Last Wednesday, Conservative-turned-Independent Peterborough MP Dean Del Mastro formally resigned his seat in the House of Commons. The decision came after an investigation into campaign overspending, which was marked by ongoing denial. The previous Friday (October 31st), Del Mastro had been found guilty of violating the elections act, kick-starting a frenzy of Canadian news stories.
As an employee at Gnowit Inc, a company that provides automated news-monitoring, I have access to our platform’s powerful analytical tools. Watching the Dean Del Mastro story unfold, I decided to put these tools to work. Read on to learn how I used Gnowit’s dashboard (pictured above) to gain fresh insights into the ongoing saga of the former Peterborough MP.
1) Days before his conviction, Dean Del Mastro was keeping up appearances in Peterborough.
He may have been on an emotional roller coaster this week – defiant one day and tearful the next – but on October 25th, Del Mastro was all smiles. The soon-to-be-convicted MP hosted a blood donor clinic in his riding as part of “Make a Difference Day”, a volunteering event championed by twelve-year-old not-for-profit founder Faith Dickenson.
Leading up to the event, Del Mastro forged an alliance with Dickenson, joining her in handing out blankets to cancer patients and even making a statement about her work in the House of Commons. The effort resulted in some positive press, including two articles in a Peterborough regional paper – My Kawartha – that made no mention of the MP’s impending court date.
How I found this information: By exploring the “daily buzz” bar graph. The graph allows users to spot trends related to their search term within the previous two-week period. I noticed that 2 articles had been published about Dean Del Mastro on October 27th. This was not a large enough number to signify a major event, but it was worth looking into.
I opened this date and noticed the positive sentiment reflected in the sentiment-analysis pie chart. The terms that popped up in the word cloud – including “faith”, “Crossroads Shelter” (the name of a Peterborough YWCA), and “cuddle” (a word used to describe the blankets handed out to cancer patients) – were also at odds with the more negative articles I’d seen. These analyses piqued my interest, so I opened an article in My Kawartha. I then explored some of the paper’s other coverage of Del Mastro, which suggested an interest in some of the more positive actions he’s taken.

SET OF TASKS
#1 Transcribe the passage of the article on Dean Del Mastro from "He may have" up to and including "founder Faith Dickenson.".
#2 Go on with the article on Dean Del Mastro, beginning right after its last sentence.
The records that come next are a separate body of material, unrelated to the article on Dean Del Mastro.

EXTRACTED RECORDS
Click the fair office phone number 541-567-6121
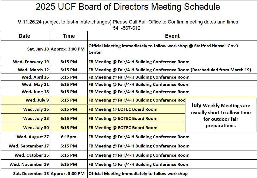257x178 pixels. coord(128,28)
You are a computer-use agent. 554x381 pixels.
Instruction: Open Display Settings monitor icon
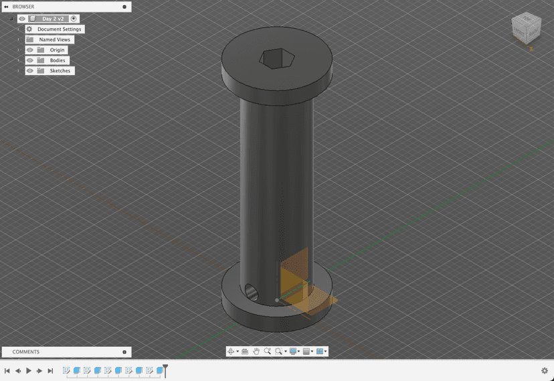(293, 352)
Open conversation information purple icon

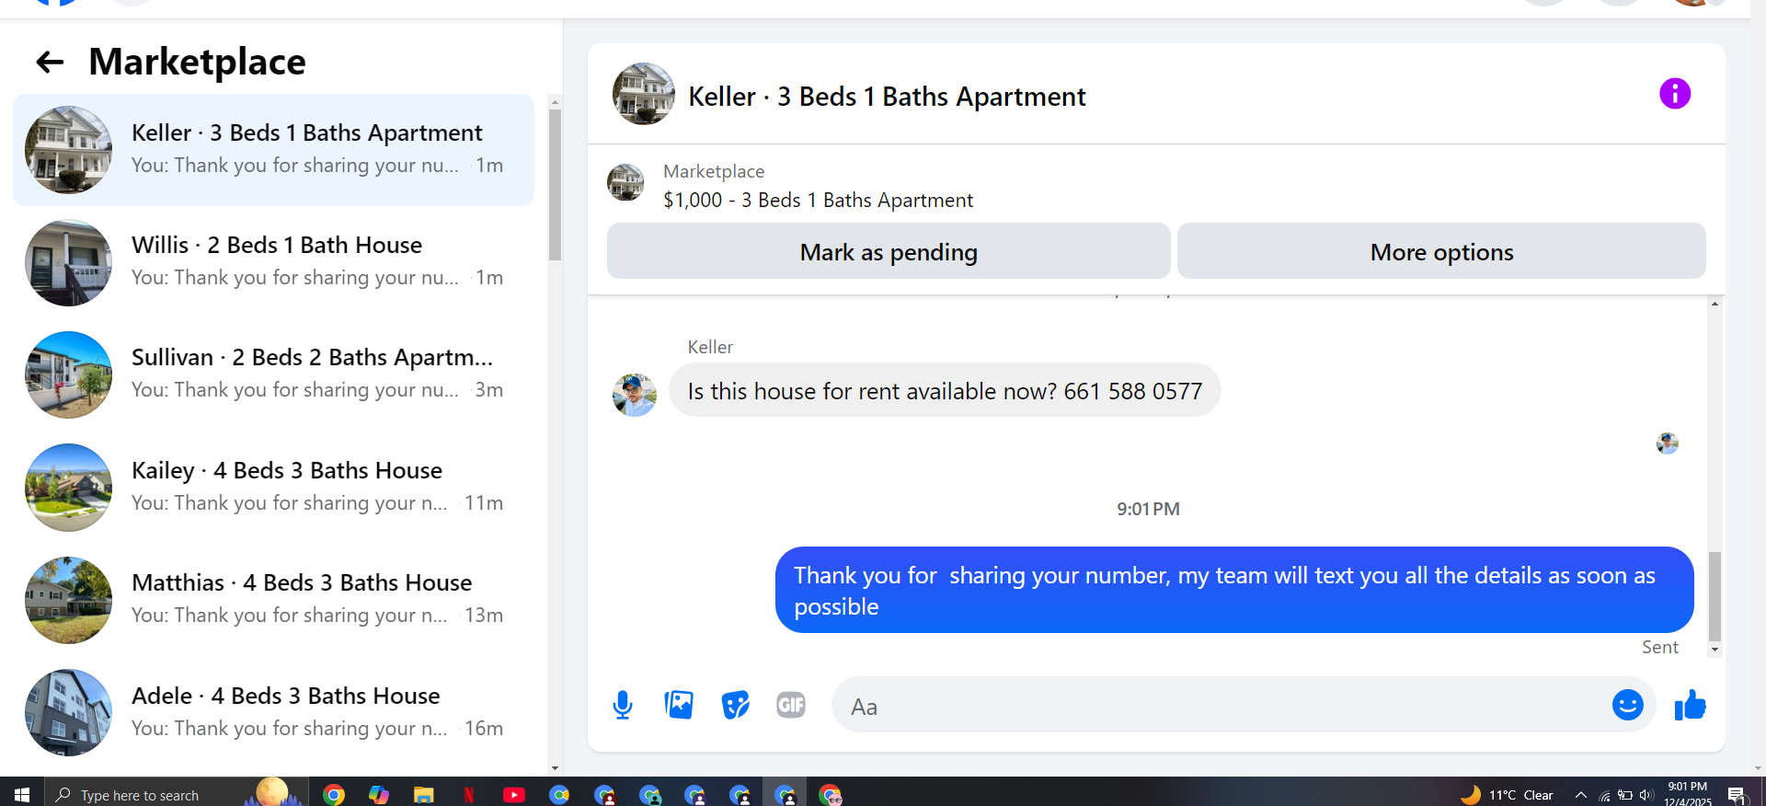[1674, 94]
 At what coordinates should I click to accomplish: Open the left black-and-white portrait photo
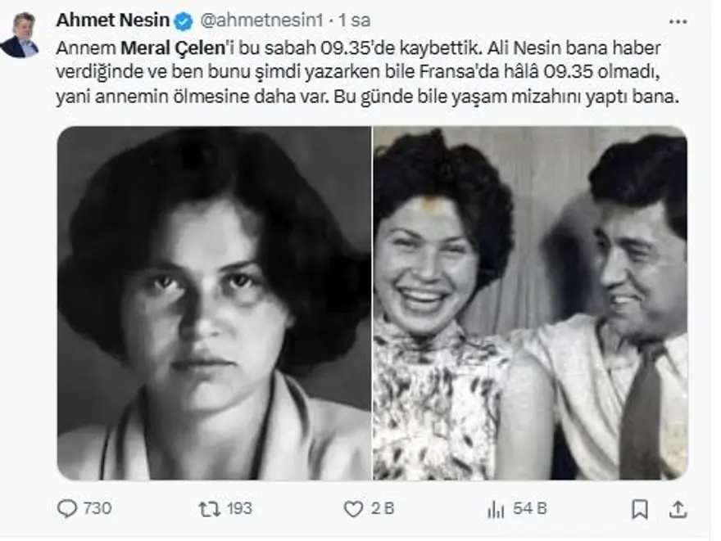click(x=214, y=303)
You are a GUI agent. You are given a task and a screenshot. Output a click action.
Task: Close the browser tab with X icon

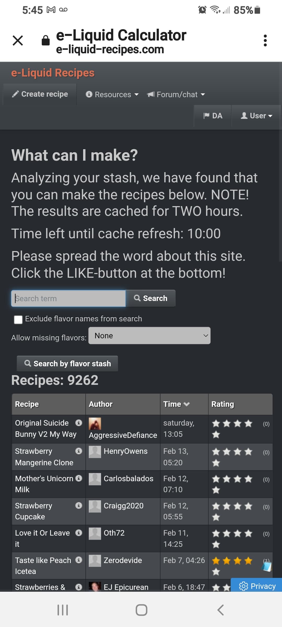(18, 40)
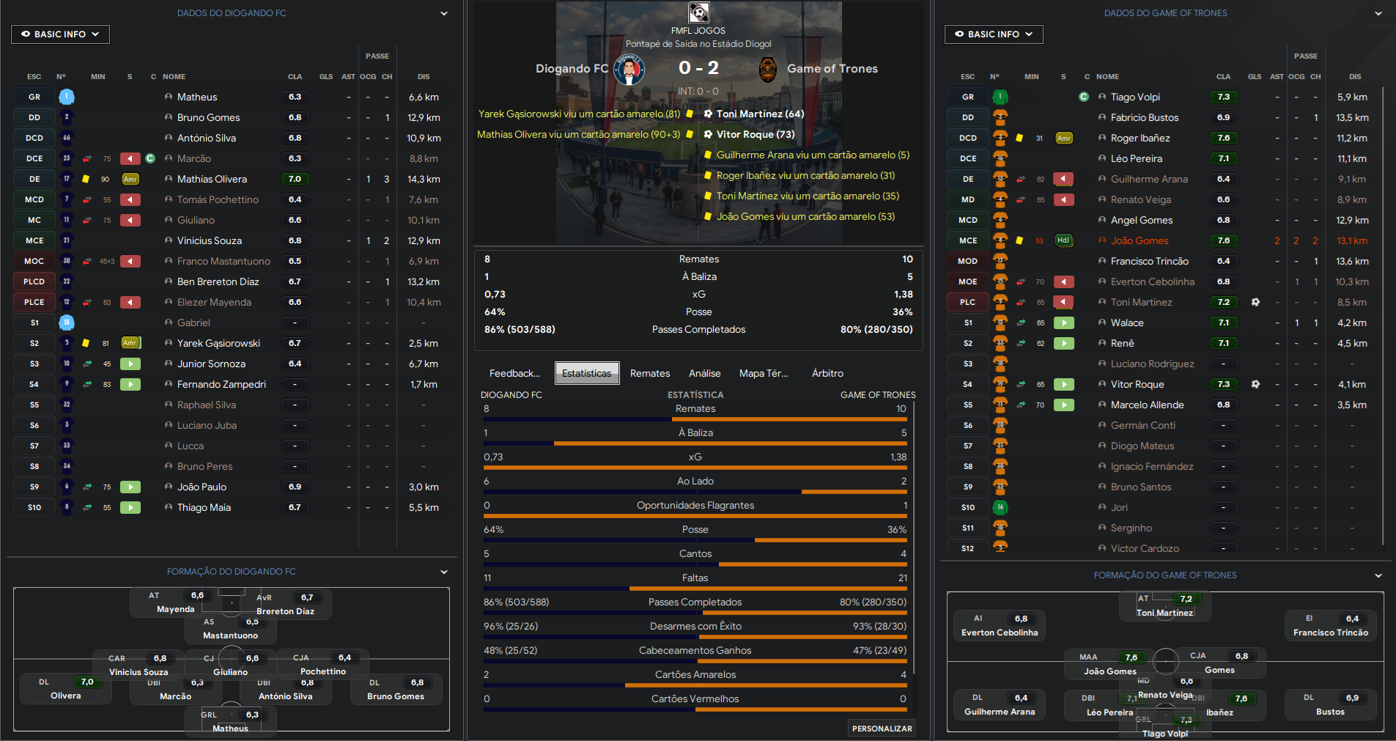
Task: Click captain badge next to Tiago Volpi
Action: [x=1084, y=97]
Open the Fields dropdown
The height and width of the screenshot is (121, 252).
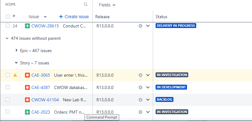click(x=107, y=5)
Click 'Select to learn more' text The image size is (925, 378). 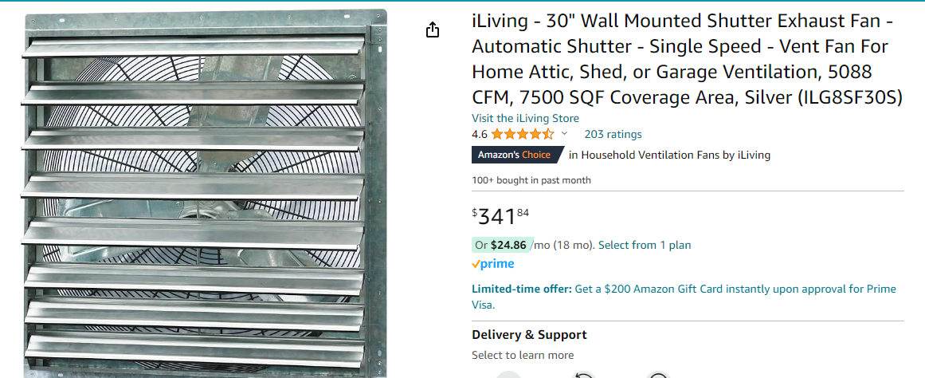point(523,355)
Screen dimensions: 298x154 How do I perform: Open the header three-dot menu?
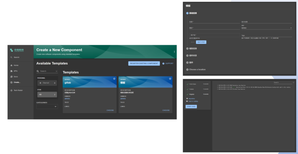coord(174,52)
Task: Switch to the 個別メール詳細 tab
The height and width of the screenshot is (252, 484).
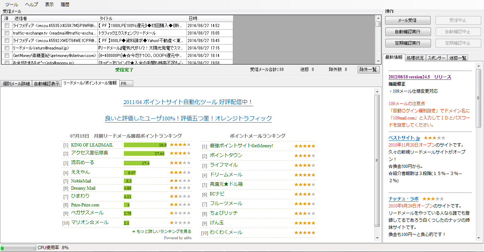Action: 16,83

ANSWERS FOR EACH ITEM
#1
He may have been on an emotional roller coaster this week – defiant one day and tearful the next – but on October 25th, Del Mastro was all smiles. The soon-to-be-convicted MP hosted a blood donor clinic in his riding as part of “Make a Difference Day”, a volunteering event championed by twelve-year-old not-for-profit founder Faith Dickenson.

#2
2) Many of his constituents have little sympathy for him.
A look at several articles published in the Peterborough Examiner earlier this week suggest that many residents of Peterborough are far from happy with Del Mastro. If the articles in My Kawartha convey his attempts to give back to the community, many quotes in the Peterborough Examiner seem to represent a dismissal of such attempts. Editorials and reader’s comments in this local source tended to be critical. One article, published last Monday, summed up the negativity this way: “[w]e don’t often look to anonymous online comments for feedback, but in this case, these comments can stand as a reflection of the community response”.
How I found this information: After reading the articles in My Kawartha, I became curious about hometown responses to the Del Mastro scandal. I went to the “Sources” panel on the right hand side of the page and clicked on another local source, the Peterborough Examiner. It was interesting to view the sentiment attached to articles in this publication (largely negative, according to the pie chart), especially in comparison with those in My Kawartha and some national publications.
3) Not everyone dislikes Dean Del Mastro.
His (former) party supported his suspension. Many of his constituents are angry with him. Some journalists are amused by his responses to the media. It’s easy to focus on the negative aspects of the Dean Del Mastro story, which have been in the public eye all
week. But according to a Macleans article published last Wednesday, not everyone views the man in the same light. In fact, many MPs from across the political spectrum like and respect him.
In the House of Commons, there was standing applause after his resignation speech. And it wasn’t just (former) fellow party members who appreciated his words – several Liberals rose and applauded as well. One member of the NDP proclaimed his appreciation for Del Mastro’s decision to “take the high road” by resigning.
How I found this information: Macleans is far from an obscure publication. Still, were it not for the sentiment-analysis pie chart, I may never have seen this article. I had, after all, found negative coverage of Del Mastro’s farewell speech elsewhere. My interest was piqued by the positive sentiment – which represented 5% of the articles found. I clicked on the 5% segment of the pie chart and found several articles, one of which was the Macleans article. This presented additional perspectives on the disgraced Peterborough MP.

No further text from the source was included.